CEO Josh Spurway's entrepreneurial journey began with his own supplements store, before co-founding a food delivery service for corporate offices called New Foods Cartel with Lance Giles, who would go on to found the renowned prepared meals group YouFoodz (ASX: YFZ).
Spurway explains New Foods Cartel ended when Giles asked him to develop YouFoodz' wholesale department, which he helped build to an annual revenue of $75 million over a period of three years.
During his time at the now-listed company Spurway also launched the protein and supplement range at YouFoodz, but he eventually left the group to learn the ins and outs of blending supplements at Prestige Blending.

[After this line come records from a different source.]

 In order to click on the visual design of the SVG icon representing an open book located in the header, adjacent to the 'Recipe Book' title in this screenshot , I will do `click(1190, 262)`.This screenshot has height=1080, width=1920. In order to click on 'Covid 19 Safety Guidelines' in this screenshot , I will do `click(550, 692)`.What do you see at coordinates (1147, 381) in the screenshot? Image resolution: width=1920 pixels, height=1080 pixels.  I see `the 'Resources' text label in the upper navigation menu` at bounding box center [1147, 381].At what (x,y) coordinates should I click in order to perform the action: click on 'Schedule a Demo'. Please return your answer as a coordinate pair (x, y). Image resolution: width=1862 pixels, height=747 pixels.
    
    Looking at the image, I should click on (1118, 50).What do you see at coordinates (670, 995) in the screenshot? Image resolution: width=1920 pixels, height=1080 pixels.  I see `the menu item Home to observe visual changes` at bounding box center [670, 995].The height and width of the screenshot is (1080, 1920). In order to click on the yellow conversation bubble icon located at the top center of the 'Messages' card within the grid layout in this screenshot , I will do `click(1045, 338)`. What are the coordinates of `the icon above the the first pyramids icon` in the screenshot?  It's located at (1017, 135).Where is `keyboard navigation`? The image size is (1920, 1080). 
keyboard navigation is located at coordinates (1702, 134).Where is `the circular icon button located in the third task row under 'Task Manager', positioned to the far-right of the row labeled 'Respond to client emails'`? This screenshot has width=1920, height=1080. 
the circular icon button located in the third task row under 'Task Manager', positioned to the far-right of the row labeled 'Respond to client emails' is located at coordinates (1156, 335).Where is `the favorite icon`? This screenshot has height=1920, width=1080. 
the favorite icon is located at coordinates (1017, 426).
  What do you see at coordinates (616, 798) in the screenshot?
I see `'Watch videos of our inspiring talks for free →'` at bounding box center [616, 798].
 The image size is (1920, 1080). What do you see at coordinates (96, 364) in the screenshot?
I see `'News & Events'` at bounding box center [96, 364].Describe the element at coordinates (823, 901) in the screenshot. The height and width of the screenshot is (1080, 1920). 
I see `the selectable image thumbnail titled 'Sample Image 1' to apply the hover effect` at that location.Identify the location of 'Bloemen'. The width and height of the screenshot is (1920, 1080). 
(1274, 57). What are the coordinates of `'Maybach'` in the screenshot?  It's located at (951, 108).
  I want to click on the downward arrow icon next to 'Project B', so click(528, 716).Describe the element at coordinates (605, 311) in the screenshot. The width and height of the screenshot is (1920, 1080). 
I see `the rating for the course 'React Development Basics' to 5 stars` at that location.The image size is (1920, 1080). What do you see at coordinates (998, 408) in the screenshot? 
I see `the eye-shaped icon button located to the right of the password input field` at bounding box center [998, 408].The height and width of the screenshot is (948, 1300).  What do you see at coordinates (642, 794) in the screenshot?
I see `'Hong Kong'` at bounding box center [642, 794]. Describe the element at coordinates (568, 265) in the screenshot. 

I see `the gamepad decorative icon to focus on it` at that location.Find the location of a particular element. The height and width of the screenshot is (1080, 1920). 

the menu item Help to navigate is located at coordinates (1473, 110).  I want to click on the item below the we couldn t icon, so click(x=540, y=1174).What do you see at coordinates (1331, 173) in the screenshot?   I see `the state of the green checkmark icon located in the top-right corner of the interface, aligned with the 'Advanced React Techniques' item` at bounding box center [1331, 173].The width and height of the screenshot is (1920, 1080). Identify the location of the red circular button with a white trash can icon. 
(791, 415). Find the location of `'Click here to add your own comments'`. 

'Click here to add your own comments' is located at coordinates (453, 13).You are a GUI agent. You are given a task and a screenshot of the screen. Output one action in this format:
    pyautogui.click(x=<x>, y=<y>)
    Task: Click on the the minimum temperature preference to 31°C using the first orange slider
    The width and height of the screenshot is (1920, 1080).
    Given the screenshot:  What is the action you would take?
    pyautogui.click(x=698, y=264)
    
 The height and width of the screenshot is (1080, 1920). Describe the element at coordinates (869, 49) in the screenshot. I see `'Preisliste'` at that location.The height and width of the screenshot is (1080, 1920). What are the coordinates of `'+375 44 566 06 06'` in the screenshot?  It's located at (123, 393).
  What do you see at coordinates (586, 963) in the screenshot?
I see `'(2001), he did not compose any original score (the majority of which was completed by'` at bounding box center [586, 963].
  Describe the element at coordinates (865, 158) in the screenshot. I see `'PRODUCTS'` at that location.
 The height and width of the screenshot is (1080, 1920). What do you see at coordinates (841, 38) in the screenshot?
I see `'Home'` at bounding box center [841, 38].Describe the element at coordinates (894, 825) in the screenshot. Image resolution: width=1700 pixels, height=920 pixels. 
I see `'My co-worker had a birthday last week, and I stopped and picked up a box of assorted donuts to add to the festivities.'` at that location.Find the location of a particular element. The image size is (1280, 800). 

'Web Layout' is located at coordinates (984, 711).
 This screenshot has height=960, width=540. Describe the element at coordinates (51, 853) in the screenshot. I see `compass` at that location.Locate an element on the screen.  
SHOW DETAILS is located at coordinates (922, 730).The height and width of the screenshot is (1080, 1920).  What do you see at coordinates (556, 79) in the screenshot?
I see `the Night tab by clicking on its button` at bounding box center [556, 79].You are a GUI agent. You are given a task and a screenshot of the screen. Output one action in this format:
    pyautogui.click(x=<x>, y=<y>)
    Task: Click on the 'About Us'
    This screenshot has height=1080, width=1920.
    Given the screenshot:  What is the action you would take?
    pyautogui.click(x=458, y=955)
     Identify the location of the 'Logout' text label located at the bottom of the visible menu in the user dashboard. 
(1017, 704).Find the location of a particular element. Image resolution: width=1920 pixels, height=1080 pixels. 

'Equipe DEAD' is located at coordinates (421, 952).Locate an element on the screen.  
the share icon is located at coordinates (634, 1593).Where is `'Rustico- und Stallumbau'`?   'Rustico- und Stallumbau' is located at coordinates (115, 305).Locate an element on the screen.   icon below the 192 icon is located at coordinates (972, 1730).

Last year he then took the plunge into founding another business, linking up with Jason Cutler and Dean Wattruss of JDN Supplements, as well as food manufacturing expert Nicholas Clarke, to found Black Label.
It didn't long before the new company secured one of the world's largest supplement brands, based in the US, as a client.
Spurway says the business wasn't exactly "starting from scratch" as he and his co-founders had good relationships and experience in the industry.
"We're not walking in and starting from the ground up with these people; we're walking into 10,000-20,000-unit orders straight off the bat," he says.
Fast growth has led to fairly constant relocations for Black Label Blending, with five leases signed to date at the time of writing.
90. Tim West (39)
12RND Fitness, UBX Training
Tim West's boxing gym franchise 12RND rolled with the punches in 2020, bobbing and weaving to deliver an online fitness platform that kept customers throughout lockdowns and beyond.
"Our innovation roadmap has been accelerated dramatically," says West.
"As soon as we observed global events indicating the likeliness of our clubs across Australia, New Zealand and Singapore closing, we began to fast track the development of apps that would keep our members engaged with their clubs even without physically being able to get to the club."
Prior to shutdowns the group had been opening up a new club every 11 days on average, with a mix of two apps, a training e-book and the introduction of Zoom workout sessions enabling 12RND to punch on with 87 per cent of members reactivating within three months of reopening.
"The combination of the digital app to give them the training and the Zoom workout to give them that contact with their coach and their community, really made a huge difference," says West, who adds there are now more than 100 franchises of the company worldwide.
"We had some of the strongest reactivation rates in the sector, and we also had some of the strongest revenue during lockdown because members were willing to pay for the initiative."